Reading the first 100 of the Top 1000 revealed that only nine of the top 100 books most frequently purchased by libraries are written by women. I then checked the whole first half of the list. Of the top 500 books most frequently purchased by libraries, 59 were written by women. The women in question are these, in order of rank from highest to lowest: Emily Brontë, Charlotte Brontë, Jane Austen, Mary Wollstonecraft Shelley, Harriet Beecher Stowe, Anne Frank, Louisa May Alcott, Anna Sewell, Jane Austen again, Frances Hodgson Burnett, Johanna Spyri, Jane Austen yet again, L. M. Montgomery, Beatrix Potter, Margery Williams Bianco, Harper Lee, George Eliot, Willa Cather, Kate L. Turabian, Margaret Mitchell, George Eliot again, Edith Wharton twice, Madeleine L'Engle, J. K. Rowling, Irma Rombauer, Pearl S. Buck, Edith Granger, Willa Cather again, Dame Daphne Du Maurier, Marjorie Rawlings, J. K. Rowling again, Toni Morrison, Helen Keller, Helen Gardner, Alice Walker, J. K. Rowling again, Toni Morrison again, Maya Angelou, Willa Cather again, Isak Dinesen, Margaret Wise Brown, Mildred D. Taylor, Jane Austen two more times, Lorraine Hansberry, Katherine Paterson, J. K. Rowling again, Edith Wharton again, Mary Mapes Dodge, Betty Smith, Sylvia Plath, Margaret Drabble, Jane Austen yet again, George Eliot again, Natalie Babbitt, Toni Morrison again, Carol Ryrie Brink, Edith Hamilton, and Rachel Carson.

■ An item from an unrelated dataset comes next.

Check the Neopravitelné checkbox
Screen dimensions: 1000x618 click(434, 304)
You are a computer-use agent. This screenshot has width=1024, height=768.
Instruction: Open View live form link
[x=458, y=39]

This adds up to a little under 12% of the books most purchased by libraries being written by women. Now, I realize that many of the books written by men that appear on the list were written in previous centuries when women had (far more so than they still have now) drastically less opportunity to write and/or get published than men did, which could explain some of the inequality - but I don't think it explains all of it. I don't have the time or energy right now to attempt to determine the dates of publication of the books on that list written by men versus the dates of publication of the books written by women and verify whether there are more books on the list written by men that were published in the last, say, 25 years than books written by women that were published in the same time period, but I suspect that there are - because I personally tend to read overwhelmingly books written in the past 25-50 years, and I keep noticing continually, despite having already made frequent mental notes to strive to correct it, that my own reading lists seem to contain two to three times as many male authors as female authors. And I don't think I'm personally biased against female authors, but if I'm not, then it appears that the people I get my recommendations from or the people they get their recommendations from or somebody somewhere along the line is.

So, I finally got frustrated enough with all this to search the Internet thoroughly for a list of great female authors, in order to make a new LiveJournal book meme that will increase awareness of female authors. There are various such lists to choose from, but the one I liked best was the list from the book 500 Great Books by Women: A Reader's Guide by Erica Bauermeister, Jesse Larsen, and Holly Smith. The reasons I liked it best are that it's extremely racially and internationally diverse, it includes plenty of women writers of previous centuries (there are a lot more of them than the libraries are buying!), and it's mostly limited to serious adult reading materials (although there are a few instances of trashy genre fiction included that make the literary snob in me gape in horror). This is not any type of scientifically selected top 500 list; it's just the 500 books chosen by the three co-authors of 500 Great Books by Women. But I do like their selections, and I would like to see this meme spread because I think it will give a whole lot of people who are in the habit of considering themselves "well read" serious pause for thought when they find that they haven't even read 20 of the 500 great books by women.